I'll note that my experiments are using symbols for special values, mostly to avoid Boolean blindness; I give the zeroes and infinities as (pos zero), (pos inf), (neg zero), and (neg inf). Otherwise, all of the technical choices made in the paper seem sound.

My motivation is abstract interpretation and relational interpretation of pure functions, particularly raytracers. By turning the precision down to less than five bits (say, two or three bits) it becomes practical to explore output spaces, run computations backwards, etc.

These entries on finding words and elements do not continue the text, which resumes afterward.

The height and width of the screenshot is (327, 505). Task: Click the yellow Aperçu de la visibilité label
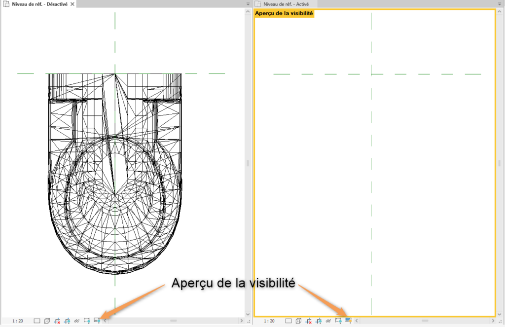(x=283, y=14)
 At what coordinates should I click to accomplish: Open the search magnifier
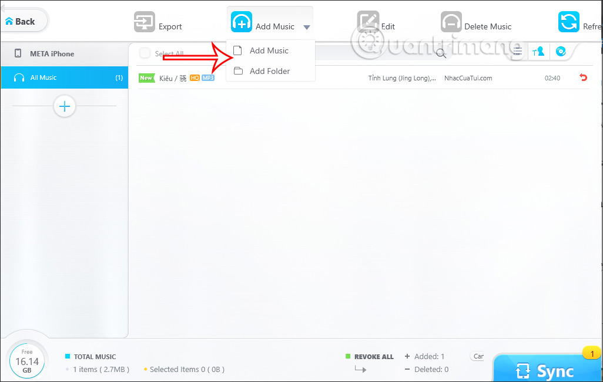click(x=441, y=53)
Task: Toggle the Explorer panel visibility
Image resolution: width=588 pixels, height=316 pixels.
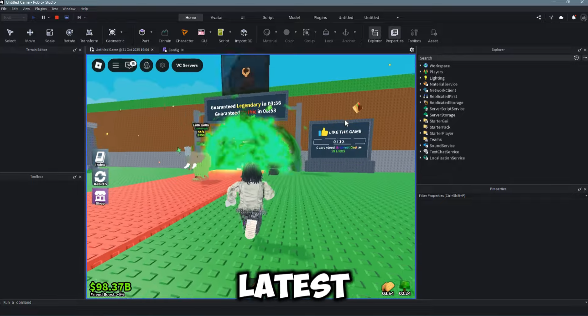Action: (375, 33)
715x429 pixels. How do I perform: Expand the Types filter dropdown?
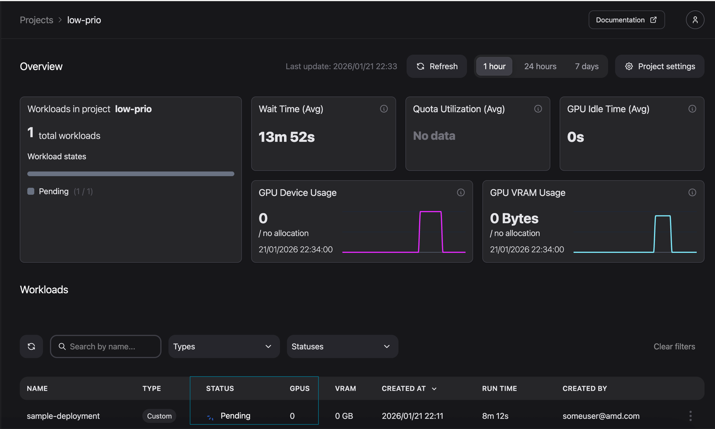[224, 346]
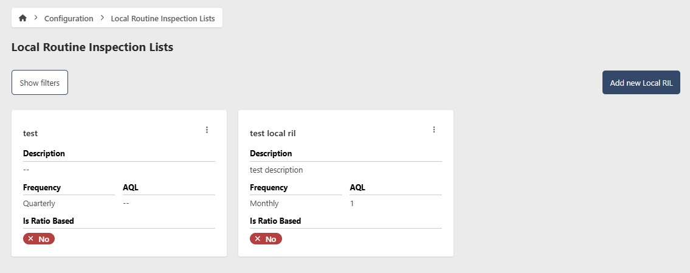Go to Configuration in the breadcrumb
Image resolution: width=690 pixels, height=273 pixels.
tap(69, 18)
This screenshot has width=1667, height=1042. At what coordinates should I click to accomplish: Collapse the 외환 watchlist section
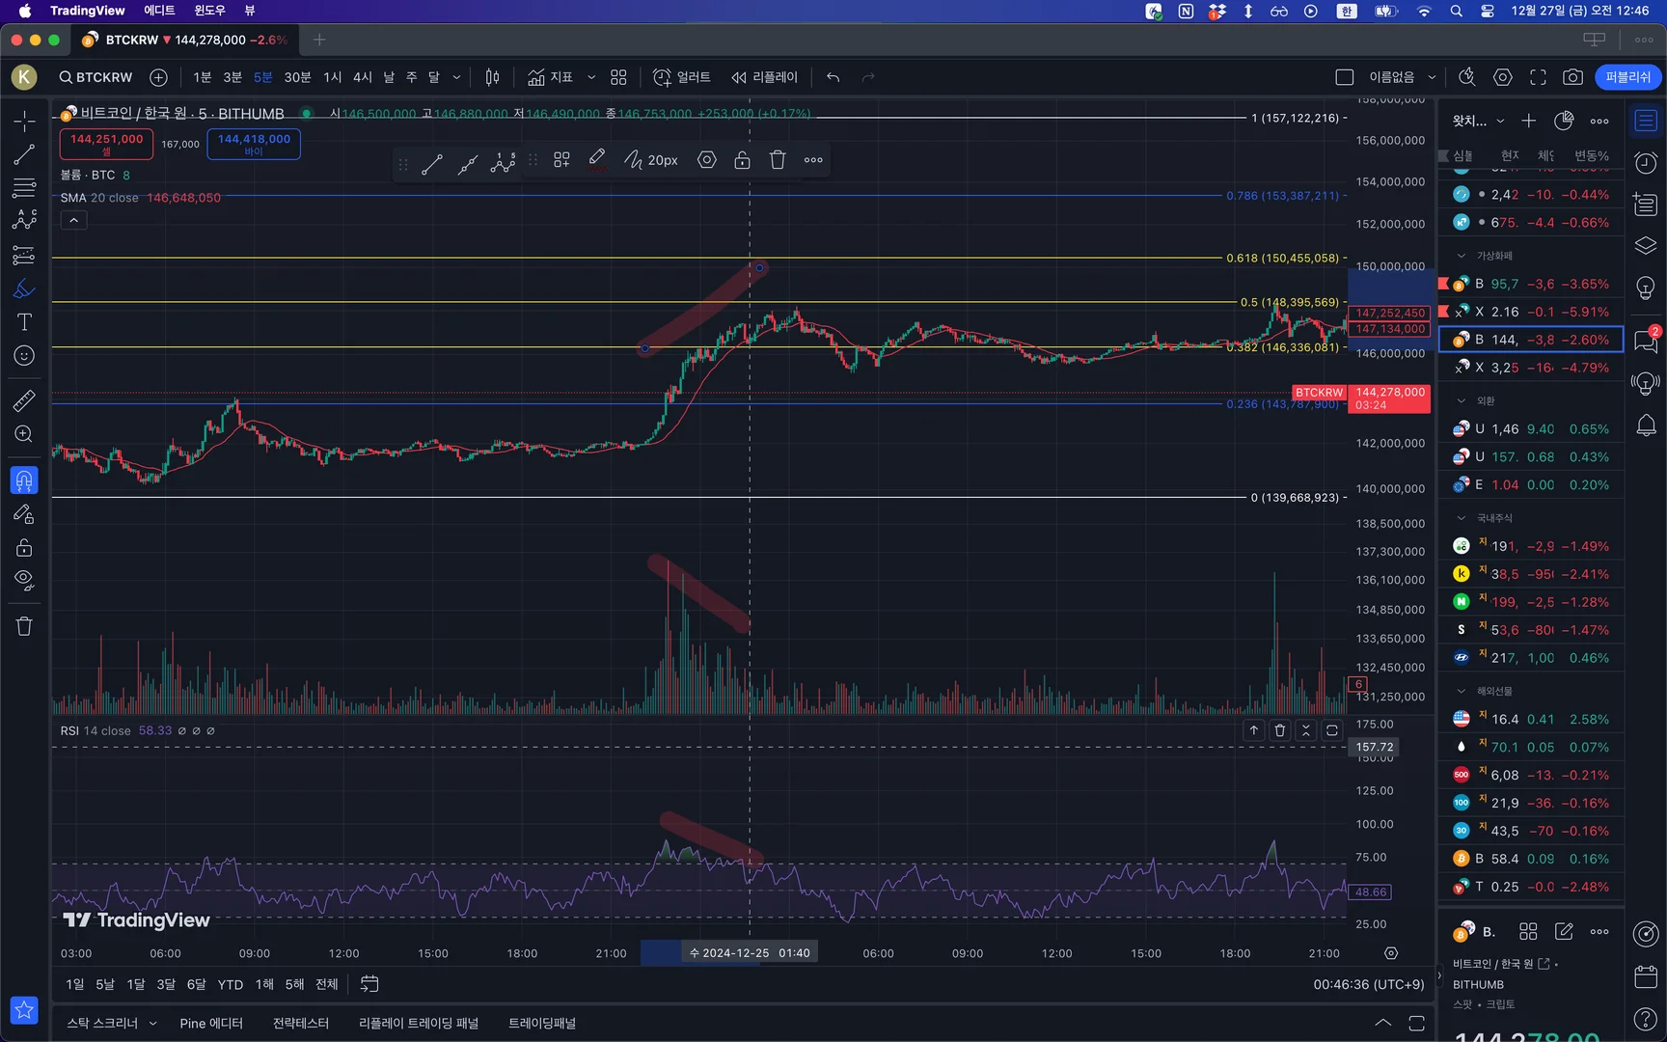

ThatGeoGuy commented 1 year ago

Hi @MostAwesomeDude: This sounds like a great contribution for the library. A few logistics up front:

  1. I don't have CI set up on this repo, and I'm not really familiar with GitHub Actions. I've debated moving this repository and the egg itself to GitLab, but I haven't felt a compelling need to do so (since I'm the only contributor for this egg currently, I just run tests locally). I probably won't do it right this moment if you have something prepared.
  2. I'd want to be sure that there's a set of tests we could run to be sure that these are working as intended. That doesn't necessarily mean they have to match the paper 1:1 (e.g. on the topic of pos / neg / zero), but the tests can be useful for understanding how the code should be used.
  3. I might ask that we prefix everything related to floating-point with fp-, including pos, neg, etc. This is purely stylistic, and mostly to separate from what's in mk-numbers.scm. It might make sense to just place all this work in a new file mk-floating.scm assuming you don't have to modify any existing code.
  4. Licensing: Would you be okay releasing this under the MIT license? I can't change the license since the upstream code is technically owned by Will Byrd et al., but I want to be sure you don't have a problem with the egg's licensing if you undertake this work. I'd prefer to keep all the code uniformly licensed if possible so that there isn't confusion downstream when users use the mini-Kanren egg.

Aside from that, I don't have strong opinions on style. I tend to use the default indentation setup from https://foldling.org/git/vim-scheme.git/ for vim. I understand emacs has some different defaults, but I'm not too picky. Try to keep it within 80-100 columns, roughly? The unfortunate bit with Scheme is that we don't have a good linter / formatter that the community holds as canon, so I can't make hard recommendations.

MostAwesomeDude commented 1 year ago

Cool! Thanks for the information. I've started hacking here. While this repository is licensed as AGPLv3, I expressly permit you (and other onlookers) to transcribe code from this module with your preferred style and call it MIT-licensed. (So that you don't have to wait for my PR if you (or onlookers) feel motivated to work on this!)

On (2), I don't mind writing a few unit tests. I also don't mind writing some property tests, which I think work nicely with relational approaches. I've found that getting branch coverage (conde coverage, basically) is enough.

On (3), agreed that a namespace of some sort would be good. I'm using "fp-" for now.